Will a lot of the campaign funds be used to pay people who are working on the protocol?
Nicholson: Yes, hackers gotta eat. [laughs]
In your privacy features section, it's mentioned that you want to have support for a crypto-storage system called Tahoe-LAFS. Can you talk about how it works, and how it's integrated with MediaGoblin?
Webber: When you're running media on your own server, you don't have a huge amount of local storage. So, maybe you can pass off the storage aspect to something else. You think of something like Amazon Prime or Rackspace, but they're centralized. OpenStack is a bit better, but it's still easily snooped on. One of the interesting things about Tahoe-LAFS is that the server itself has no idea what you've stored. Your server passes the encrypted files off to Tahoe-LAFS, and it has no idea what's on there.
Nicholson: Also, instead of having your data all in one hunk on one place in clearly readable text, you encrypt all of these different shards and store them all over the place. It's similar to how torrenting works, where everyone carries a little bit of the weight, but the shards of data are encrypted. LAFS stands for Lease Authority File System, so even if one of the places that is storing an encrypted shard is leaked or goes out of business, it's duplicated and it has built-in redundancy.
What would users see as far as a content management system in MediaGoblin 1.0, assuming they want to create, say, their own personal YouTube?
Webber: Setting up the site for the first time, users would be presented with the welcome view. They can register and create a user, and then they'd have the usual file upload option. If somebody is running one of these sites, they have the options of what media types they want to enable. They may want to run just a YouTube-type site, so they just enable the video option. Or maybe they want to also support audio, so they could select that as well in the initial configuration stage. From there, they can click a drop-down menu and just start uploading.

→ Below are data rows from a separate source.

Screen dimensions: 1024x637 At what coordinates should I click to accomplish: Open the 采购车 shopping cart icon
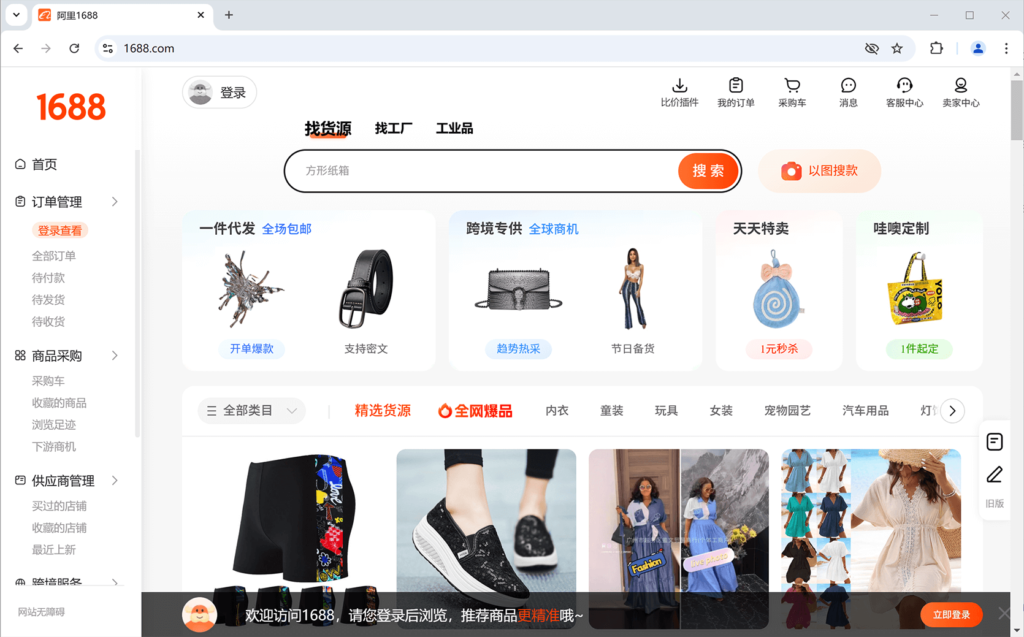(x=792, y=92)
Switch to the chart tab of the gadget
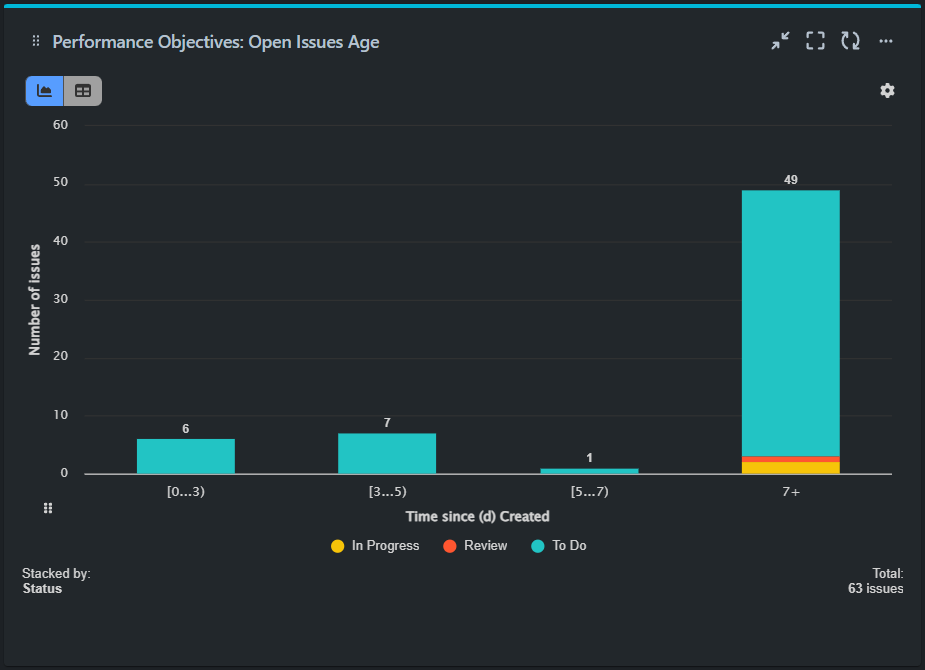 tap(43, 90)
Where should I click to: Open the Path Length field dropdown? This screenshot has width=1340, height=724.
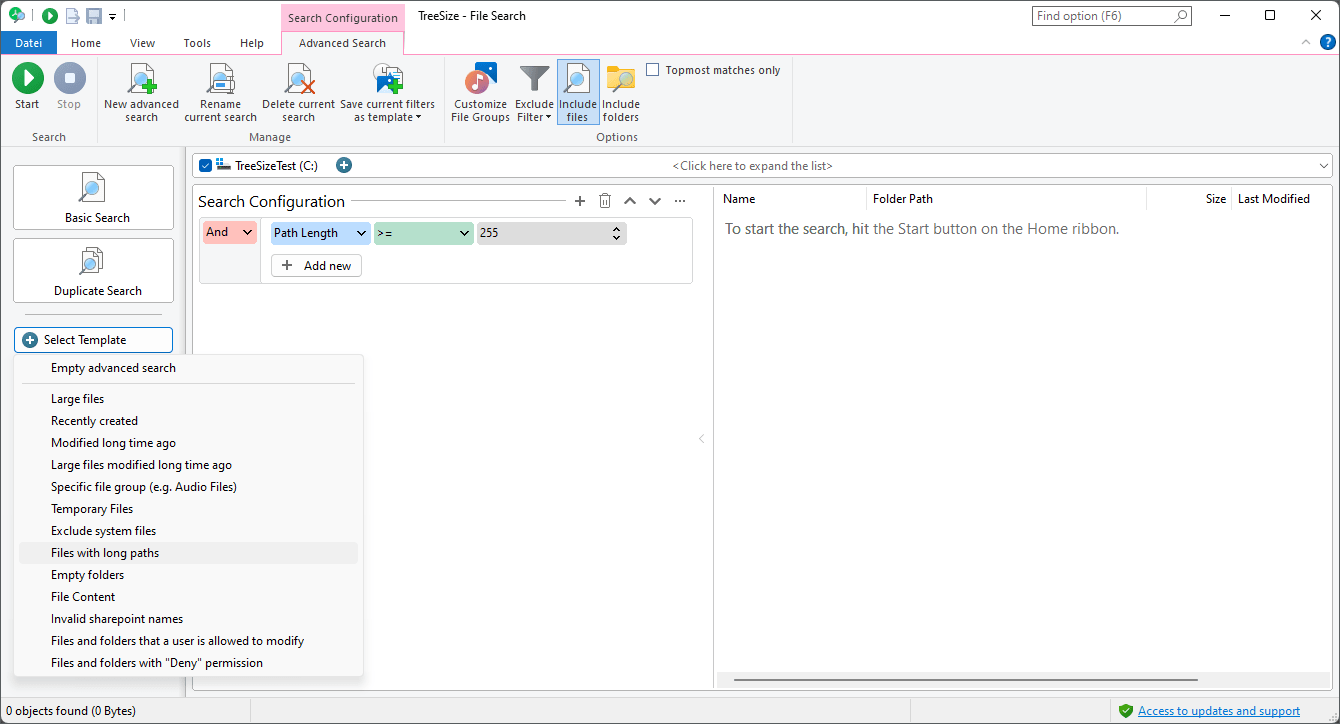pyautogui.click(x=320, y=233)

In 1.0, users will be able to go to other users' MediaGoblin sites and subscribe, which doesn't exist right now. We'll also make the uploading experience a little bit nicer than it is presently.
Nicholson: This is to really make it easy for those migrating over to this system.
It seems like this would have some interesting applications for activists and rebels.
Webber: I think the social aspect of this is a pretty significant component. We'd also like to free up the journalism aspect of things.
Nicholson: People could run it without being in touch with us at all. If they can get ahold of the software, they can run it, and they don't have to ask for permission. They can run a server and nobody would know.
How close to completion is the project?
Webber: We're getting close to 1.0. The YouTube and Flickr-like experience already works. What we've been lacking is the Federation component. Jessica Tallon did some of the early work on that, but we really need to wrap it up and polish it. But, in the free and open software community, people tend to work on whatever they're excited about, so we need to focus. I think we can get it done in the next year.
Nicholson: We need the dedicated time on the not-so-glitzy back end stuff to get to 1.0. We have a lot of people who want to work on more manageable projects in their volunteer category of time. So, finding someone else to work on the back end is going to be critical to meeting that goal.